Tue, May 14, 2013
I had viewed Three Brothers from all angles on both sides of the Valley over the course of many years. I had taken the trail to the summit of Eagle Peak, but had never set foot on the more difficult-to-reach Lower and Middle Brothers. How was one to reach them? They looked impossible from the east and difficult, at best, from the west. There is little modern information on the features. Most of what's available can be found in the old Voge and Roper climbing guides from the 1950s through 1970s. The various routes listed there are considered too much effort by modern standards - brushy, heaps of talus, questionable rock quality and too little actual climbing. Just the sort of thing I love. In perusing Ropers old Yosemite Valley Guide, I found a historical nugget in Michael's Ledge. This feature runs diagonally up the southeast face of the Brothers, first climbed by Charles Michael in 1920. As the Yosemite postmaster, he had a reputation for climbing "everything that didn't require a piton" and made numerous climbs around the range. Michael Minaret in the Ritter Range was named for his first ascent of that impressive pinnacle in 1923. Roper listed the climbs to Lower and Middle Brother via Michael's Ledge as class 4, which meant it could be anything up to class 5.6 by today's standards. Perfect. I needed a ropemate and figured Adam would fit the bill nicely, one of my few climbing friends available during the week on short notice. This wasn't the sort of climbing he liked to do, but I enticed him with the offer that he could pick the routes we do the following day.

Extracted data entries
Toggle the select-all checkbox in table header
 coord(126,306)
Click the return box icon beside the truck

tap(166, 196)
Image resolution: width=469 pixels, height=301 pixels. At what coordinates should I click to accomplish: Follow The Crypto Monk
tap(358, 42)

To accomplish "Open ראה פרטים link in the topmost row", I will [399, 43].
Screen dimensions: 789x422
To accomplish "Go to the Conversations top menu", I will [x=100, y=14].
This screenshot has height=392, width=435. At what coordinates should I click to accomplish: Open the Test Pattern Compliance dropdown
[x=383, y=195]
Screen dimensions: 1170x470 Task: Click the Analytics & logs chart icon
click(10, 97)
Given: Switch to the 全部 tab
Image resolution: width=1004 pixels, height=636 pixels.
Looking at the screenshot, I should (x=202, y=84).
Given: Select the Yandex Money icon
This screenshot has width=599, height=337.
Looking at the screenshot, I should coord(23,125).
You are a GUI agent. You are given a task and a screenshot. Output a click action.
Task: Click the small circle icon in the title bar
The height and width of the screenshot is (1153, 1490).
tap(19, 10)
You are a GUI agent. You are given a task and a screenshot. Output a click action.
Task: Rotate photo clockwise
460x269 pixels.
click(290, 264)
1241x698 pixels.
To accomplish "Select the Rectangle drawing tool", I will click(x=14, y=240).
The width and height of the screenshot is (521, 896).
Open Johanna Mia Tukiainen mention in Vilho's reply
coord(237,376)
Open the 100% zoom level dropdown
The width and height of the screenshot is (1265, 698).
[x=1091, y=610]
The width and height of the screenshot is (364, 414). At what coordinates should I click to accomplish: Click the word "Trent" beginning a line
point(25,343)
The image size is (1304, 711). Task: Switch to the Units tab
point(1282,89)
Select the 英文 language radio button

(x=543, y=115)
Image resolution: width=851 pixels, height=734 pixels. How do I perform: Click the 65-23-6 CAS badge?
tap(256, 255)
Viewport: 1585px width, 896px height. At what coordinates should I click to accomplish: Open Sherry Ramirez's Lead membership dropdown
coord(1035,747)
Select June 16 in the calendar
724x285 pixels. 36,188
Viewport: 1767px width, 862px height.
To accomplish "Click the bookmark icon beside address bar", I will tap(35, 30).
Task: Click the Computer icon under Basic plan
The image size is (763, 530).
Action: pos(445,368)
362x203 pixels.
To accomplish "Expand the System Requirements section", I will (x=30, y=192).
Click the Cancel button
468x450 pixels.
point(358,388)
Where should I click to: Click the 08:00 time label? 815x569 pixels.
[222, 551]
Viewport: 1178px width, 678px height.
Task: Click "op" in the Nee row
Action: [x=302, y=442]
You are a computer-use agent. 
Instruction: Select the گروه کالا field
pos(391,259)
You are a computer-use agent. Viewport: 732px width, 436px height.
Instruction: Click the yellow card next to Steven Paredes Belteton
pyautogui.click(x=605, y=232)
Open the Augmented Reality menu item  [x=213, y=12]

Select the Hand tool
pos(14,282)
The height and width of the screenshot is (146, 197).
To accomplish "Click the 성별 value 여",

**SET OF TASKS**
1. According to the Three Brothers account, why are the routes listed in the old climbing guides considered too much effort by modern standards?
2. Do these statements agree with the Three Brothers account? (a) Charles Michael made the first climb of Michael's Ledge in 1920. (b) The narrator had already set foot on Middle Brother before this trip. (c) Adam liked this sort of climbing. Answer yes or no for each, quoting the deciding words.

**OUTPUTS BY TASK**
1. They are considered too much effort because they are brushy and have heaps of talus, questionable rock quality and too little actual climbing.

2.
(a) Yes: "first climbed by Charles Michael in 1920."
(b) No: "had never set foot on the more difficult-to-reach Lower and Middle Brothers."
(c) No: "This wasn't the sort of climbing he liked to do"